L'ambassade américaine à Belgrade réagit au terme “Albanais” de Vokini, que la cour a pardonné

La Cour suprême de Belgrade a refusé de condamner le ministre Alexander Voulin à utiliser le terme insultant “siptar” pour la minorité albanaise vivant en Serbie. Ainsi, la cour a légalisé le terme irréversif contre les Albanais. De l'ambassade des États-Unis à Belgrade, ils ont déclaré que l'utilisation de noms dérogatoires pour décrire [...]
Le député albanais au Parlement serbe, Shaip Kamberi, a déclaré que la Cour avait déjà donné le pouvoir judiciaire d'institutionnaliser les propos haineux, l'échec et la xénophobie aux Albanais en général, en particulier en Serbie.

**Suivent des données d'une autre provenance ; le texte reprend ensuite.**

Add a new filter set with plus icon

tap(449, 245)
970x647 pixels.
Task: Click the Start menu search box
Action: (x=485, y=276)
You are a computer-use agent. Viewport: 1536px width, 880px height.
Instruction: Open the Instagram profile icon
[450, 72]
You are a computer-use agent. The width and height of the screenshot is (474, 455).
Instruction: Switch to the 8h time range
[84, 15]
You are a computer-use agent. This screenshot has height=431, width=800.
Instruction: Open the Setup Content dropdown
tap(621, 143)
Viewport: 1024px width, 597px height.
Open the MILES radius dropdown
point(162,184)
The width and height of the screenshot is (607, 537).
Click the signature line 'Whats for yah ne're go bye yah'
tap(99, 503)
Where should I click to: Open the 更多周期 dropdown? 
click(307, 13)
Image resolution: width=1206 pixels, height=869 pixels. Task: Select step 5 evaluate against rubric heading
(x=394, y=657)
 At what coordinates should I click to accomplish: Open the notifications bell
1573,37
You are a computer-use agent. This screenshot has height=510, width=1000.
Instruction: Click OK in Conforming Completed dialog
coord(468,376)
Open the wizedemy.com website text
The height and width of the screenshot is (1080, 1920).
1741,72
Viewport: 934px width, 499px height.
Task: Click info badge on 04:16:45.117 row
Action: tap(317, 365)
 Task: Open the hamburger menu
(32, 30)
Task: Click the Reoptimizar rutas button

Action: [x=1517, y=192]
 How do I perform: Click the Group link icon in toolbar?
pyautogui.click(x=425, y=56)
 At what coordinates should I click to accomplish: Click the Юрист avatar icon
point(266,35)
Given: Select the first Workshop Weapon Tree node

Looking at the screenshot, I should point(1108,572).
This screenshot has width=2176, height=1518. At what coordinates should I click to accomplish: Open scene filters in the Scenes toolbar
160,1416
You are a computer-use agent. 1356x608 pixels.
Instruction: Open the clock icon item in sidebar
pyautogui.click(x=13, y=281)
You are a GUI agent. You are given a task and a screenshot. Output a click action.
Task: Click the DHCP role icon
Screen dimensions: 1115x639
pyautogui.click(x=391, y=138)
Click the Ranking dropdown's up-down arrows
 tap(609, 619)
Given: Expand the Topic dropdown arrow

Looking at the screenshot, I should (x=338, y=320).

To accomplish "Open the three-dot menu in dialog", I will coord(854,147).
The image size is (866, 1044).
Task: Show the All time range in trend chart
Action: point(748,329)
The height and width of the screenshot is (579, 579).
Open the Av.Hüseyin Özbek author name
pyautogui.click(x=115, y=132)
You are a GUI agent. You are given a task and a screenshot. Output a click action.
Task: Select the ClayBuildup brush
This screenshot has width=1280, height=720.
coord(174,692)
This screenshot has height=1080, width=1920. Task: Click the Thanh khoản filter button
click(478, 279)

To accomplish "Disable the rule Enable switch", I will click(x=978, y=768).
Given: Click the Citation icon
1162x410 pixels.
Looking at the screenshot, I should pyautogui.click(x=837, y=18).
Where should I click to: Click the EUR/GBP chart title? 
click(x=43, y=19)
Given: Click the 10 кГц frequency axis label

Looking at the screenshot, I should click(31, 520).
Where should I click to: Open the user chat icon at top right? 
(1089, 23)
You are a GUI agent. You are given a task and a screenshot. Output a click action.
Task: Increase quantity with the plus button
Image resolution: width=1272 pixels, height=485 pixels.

Le responsable médiatique de l'ambassade américaine en Serbie, James Hagengruber, a déclaré que les tribunaux américains ne disent pas quels termes sont légaux ou insultants, mais que, selon lui, l'utilisation de noms dérogueurs pour les minorités comporte des risques.
“La liberté d'expression est une valeur fondamentale des États-Unis. Notre Congrès ne réglemente pas les types de discours jugés offensants et nos tribunaux ne disent pas quels termes sont légaux ou offensants. Mais nous savons, d'après notre expérience nationale, les dangers, la douleur et les divisions continues causés par les discours insultants, notamment en utilisant des noms dérogatoires pour décrire les groupes minoritaires”, en réponse à Express.
Le Conseil national albanais en Serbie a inculpé le ministre Alexander Volin pour avoir utilisé le terme insultant “siptar” pour les Albanais vivant en Serbie.
La Cour suprême de Belgrade a qualifié l'acte d'accusation du Conseil national albanais de non fondé et a ainsi accordé le pouvoir judiciaire d'institutionnaliser le langage de la haine contre les Albanais en Serbie.
Le député albanais au Parlement serbe, Shaip Kamberi, a prononcé un discours albanais hier, disant que la décision de la Cour suprême de Belgrade de légaliser le terme “siptar” n'a pas eu lieu même à l'époque de Slobodan Milosevic.
Cela ne s'est pas produit même à l'époque du régime de Slobodan Milosevic, qui a tué, violé et expulsé des Albanais, les appelant Albanac. Mais, dans le silence du monde démocratique, la Serbie d'Aleksandar Vuciqi revient au temps d'Aleksandar Rankoviq, connu comme la dernière période d'utilisation officielle et publique du terme “shiptar”. Chers collègues, la décision de la Cour suprême à Belgrade constitue également un précédent extrêmement dangereux pour les minorités en Serbie, mais aussi dans les Balkans occidentaux. Il crée une norme légitime pour les discours haineux contre les minorités non seulement en Serbie, mais aussi dans les Balkans occidentaux”, a dit Kamberi, entre autres choses.